_Goal of the exercise_. The full set of entries must be copied exactly.

Collected data entries:
^^^^^^^^^^^^^^^^
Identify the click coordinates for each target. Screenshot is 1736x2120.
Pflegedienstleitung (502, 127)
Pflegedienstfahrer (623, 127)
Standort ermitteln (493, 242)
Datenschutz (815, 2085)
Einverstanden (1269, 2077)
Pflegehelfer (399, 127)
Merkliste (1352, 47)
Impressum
^^^^^^^^^^^^^^^^
_Written response_.
Identify the click coordinates for each target. Screenshot is 1736x2120.
Pflegedienstleitung (502, 127)
Pflegedienstfahrer (623, 127)
Standort ermitteln (493, 242)
Datenschutz (815, 2085)
Einverstanden (1269, 2077)
Pflegehelfer (399, 127)
Merkliste (1352, 47)
Impressum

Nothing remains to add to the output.